WHAT IS BEING ASKED → Return all entries word for word, but drop any images.

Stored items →

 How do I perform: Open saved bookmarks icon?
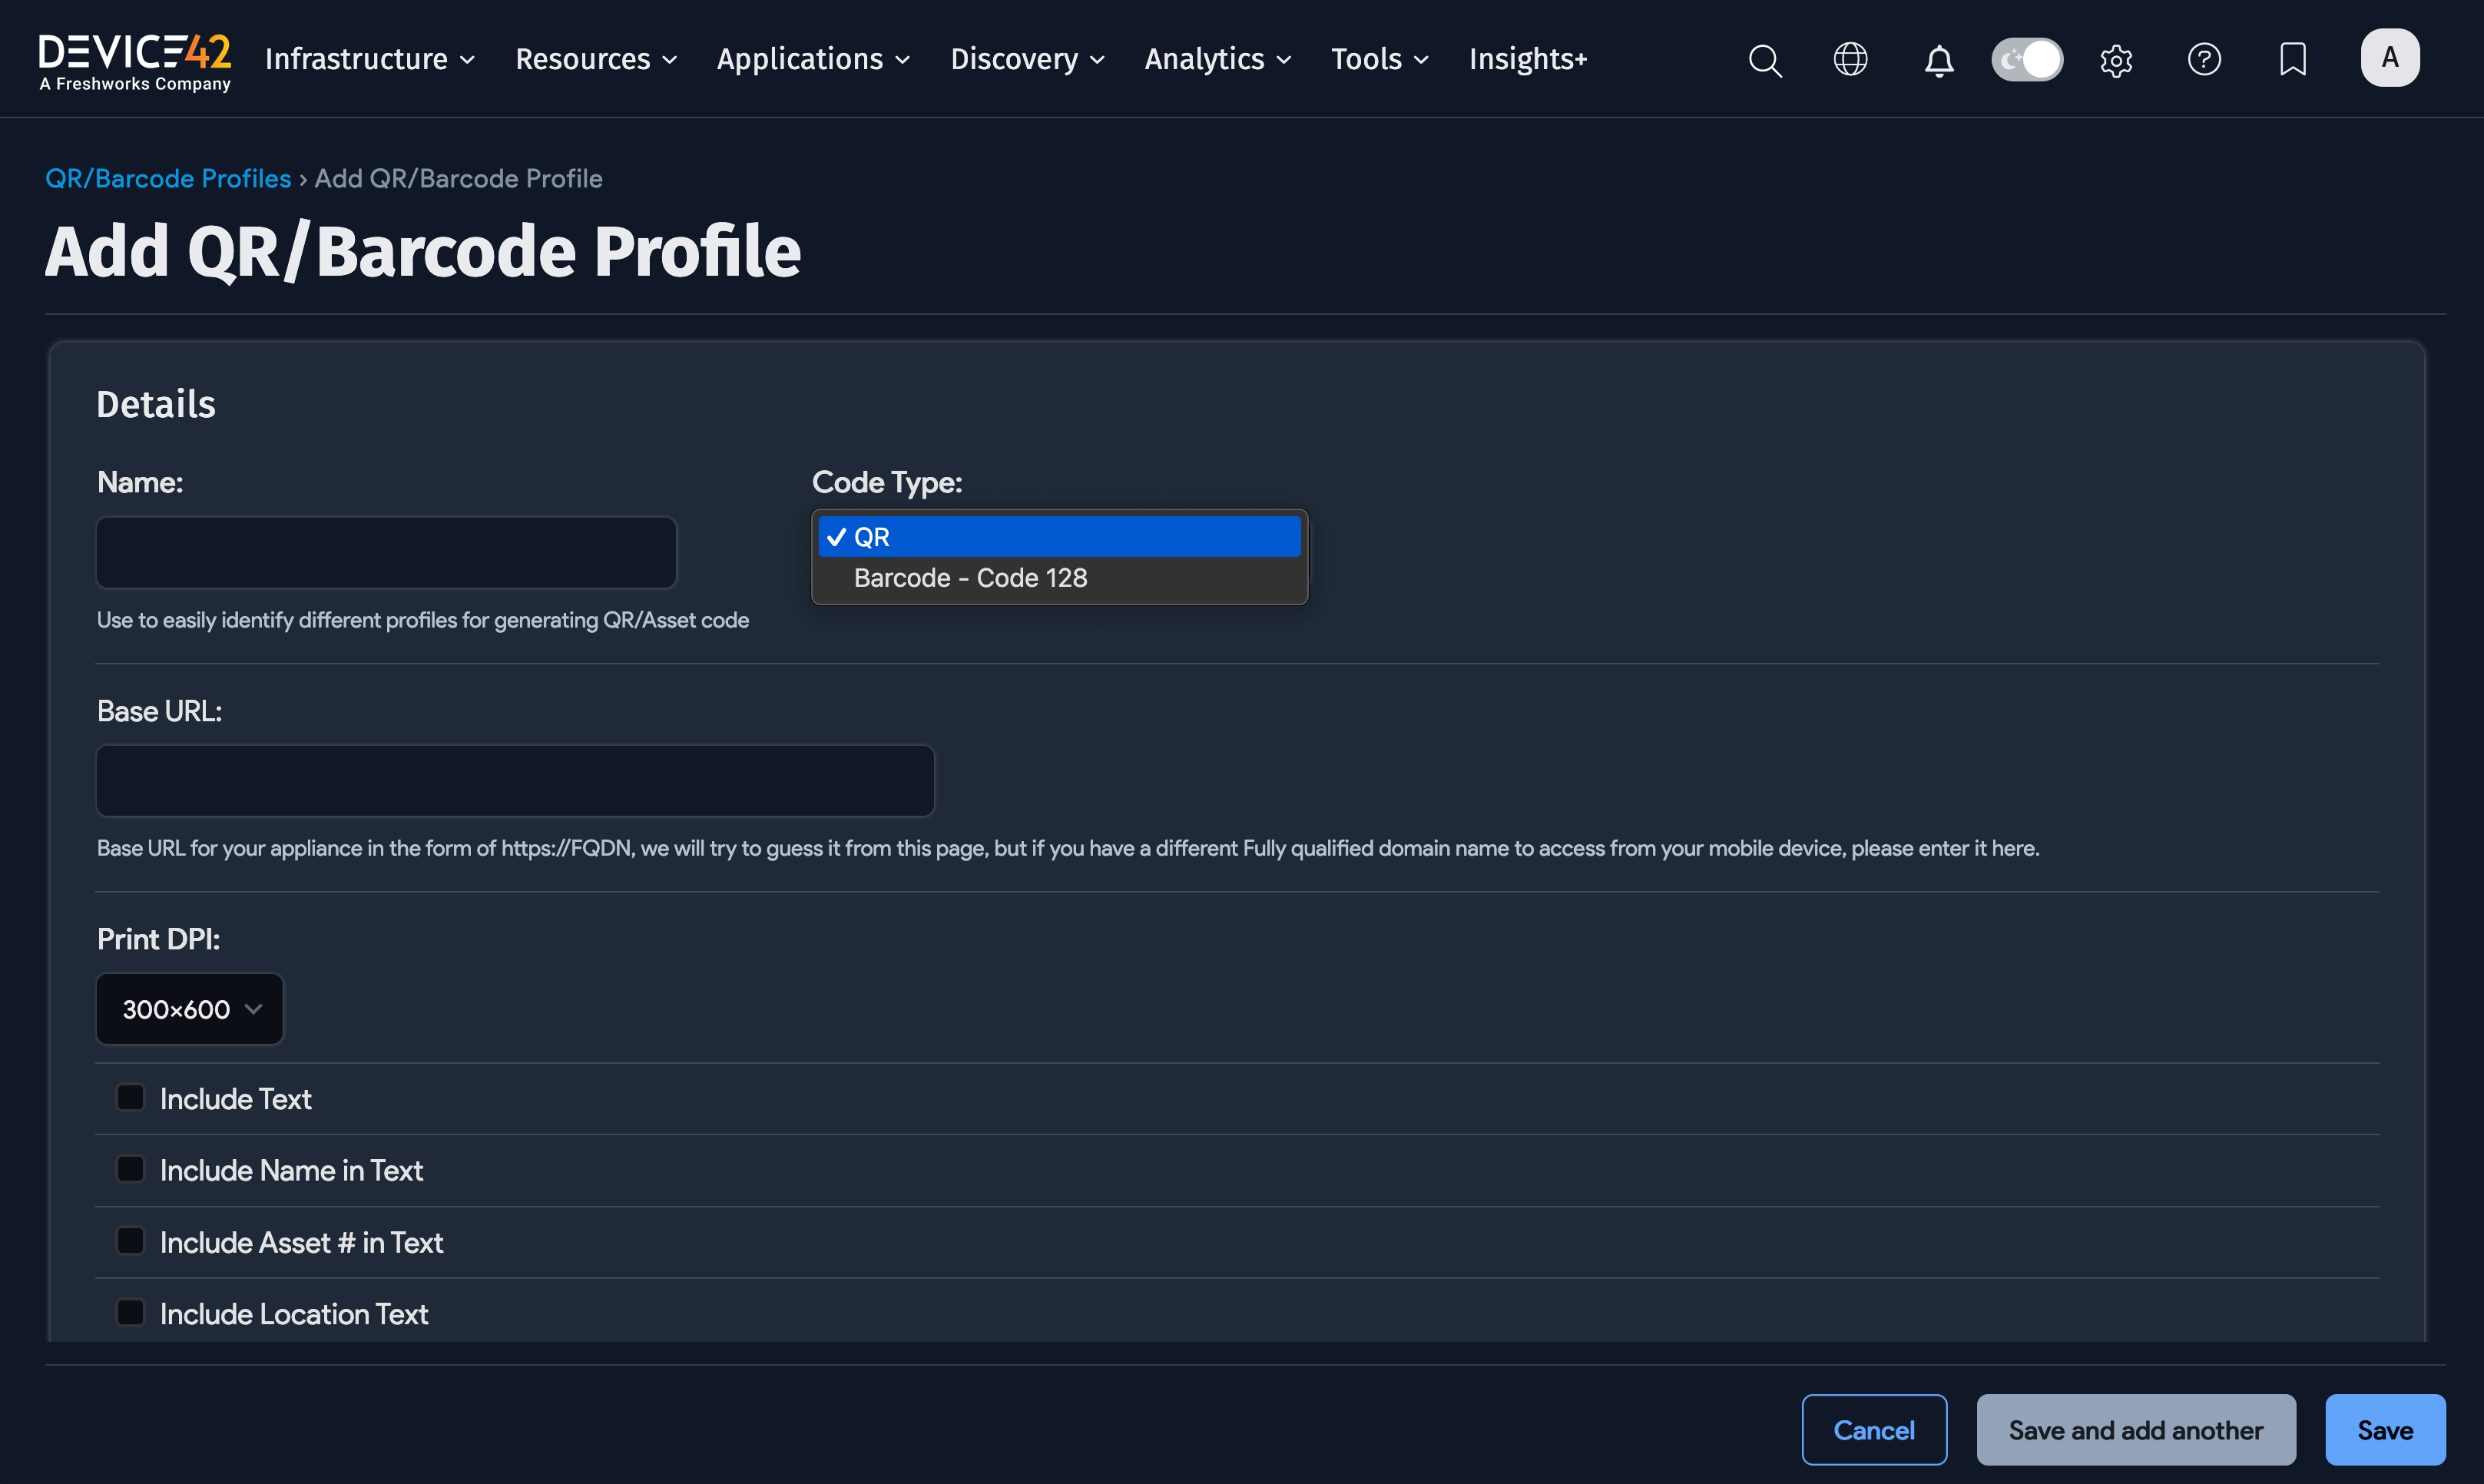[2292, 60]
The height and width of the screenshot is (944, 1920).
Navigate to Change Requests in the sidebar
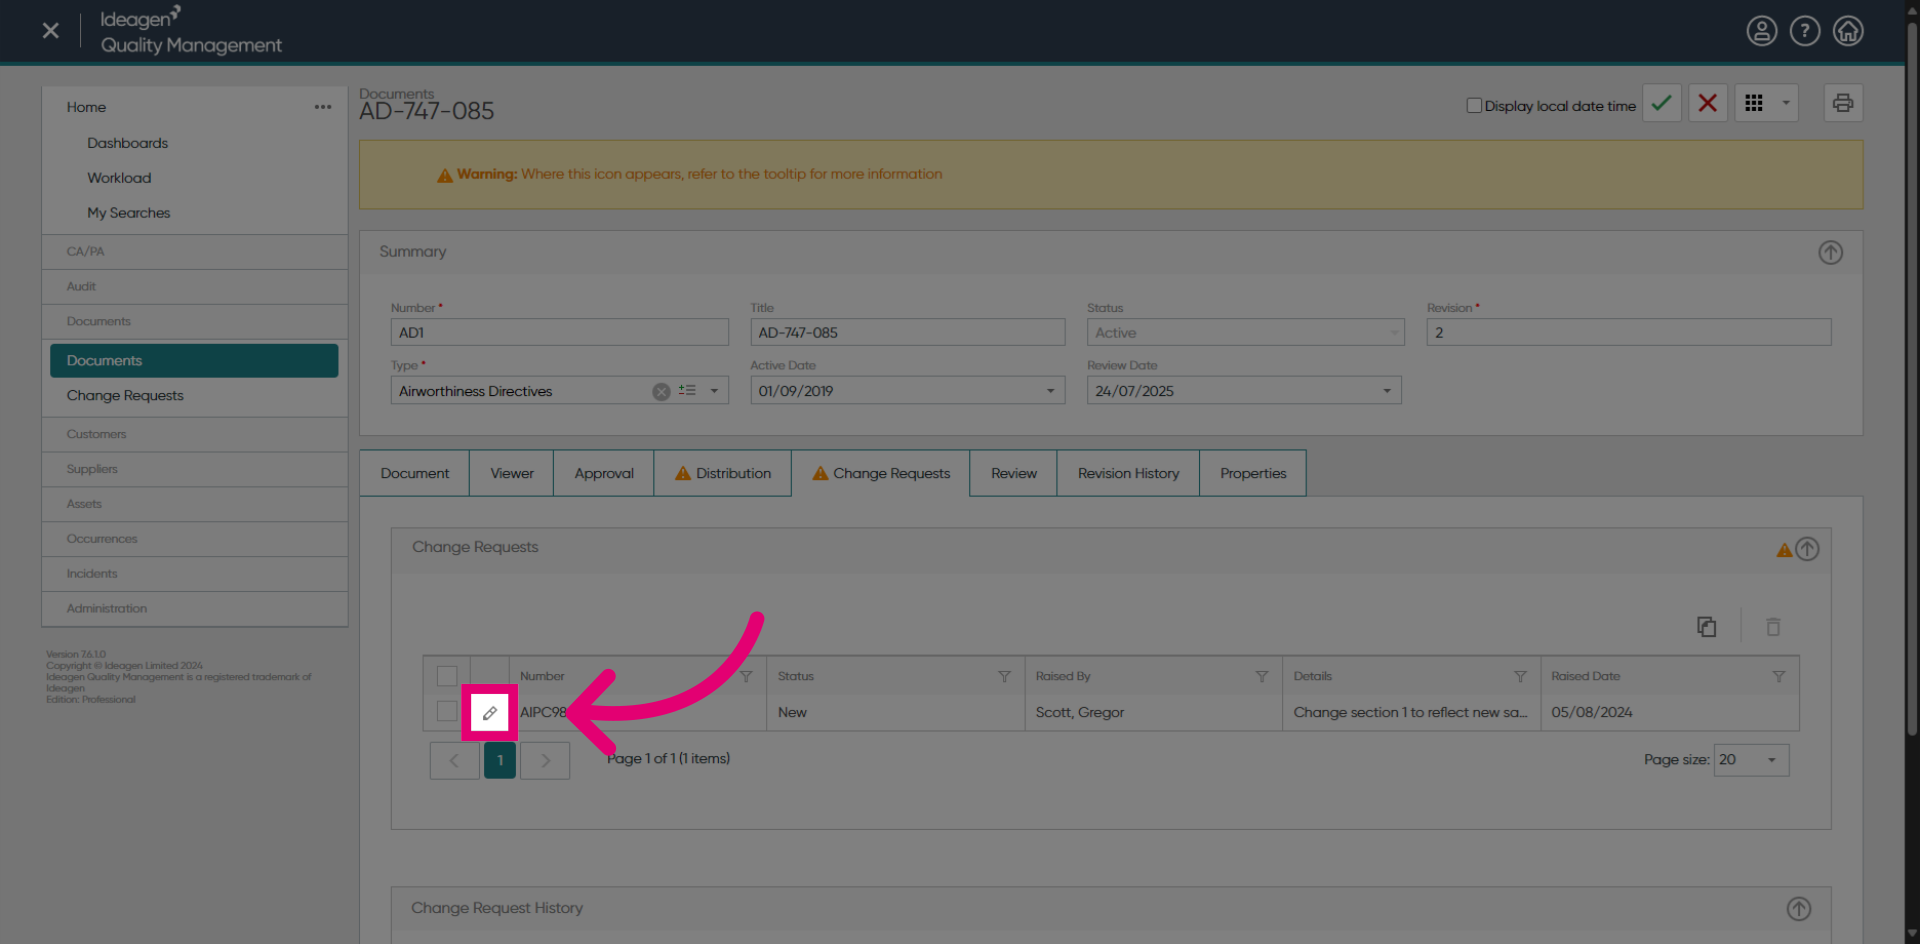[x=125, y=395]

TASK RESULT →
 How do I perform: Open saved bookmarks icon?
[2292, 60]
The height and width of the screenshot is (944, 1920).
Navigate to Change Requests in the sidebar
[x=125, y=395]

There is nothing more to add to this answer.